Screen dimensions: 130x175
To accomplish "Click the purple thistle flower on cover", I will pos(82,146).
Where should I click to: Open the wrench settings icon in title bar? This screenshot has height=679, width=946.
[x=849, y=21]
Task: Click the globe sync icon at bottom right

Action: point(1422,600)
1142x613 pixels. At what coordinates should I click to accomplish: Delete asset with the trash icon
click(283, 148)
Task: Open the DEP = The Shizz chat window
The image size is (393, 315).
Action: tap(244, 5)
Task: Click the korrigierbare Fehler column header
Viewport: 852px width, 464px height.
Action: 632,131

.....

**TASK GOAL**
The response should be a verbatim transcription of the data.

**ANSWER BOX**
Screen dimensions: 130x175
To accomplish "Click the purple thistle flower on cover", I will pos(82,146).
Where should I click to: Open the wrench settings icon in title bar? This screenshot has height=679, width=946.
[x=849, y=21]
Task: Click the globe sync icon at bottom right

Action: point(1422,600)
1142x613 pixels. At what coordinates should I click to accomplish: Delete asset with the trash icon
click(283, 148)
Task: Open the DEP = The Shizz chat window
The image size is (393, 315).
Action: tap(244, 5)
Task: Click the korrigierbare Fehler column header
Viewport: 852px width, 464px height.
Action: 632,131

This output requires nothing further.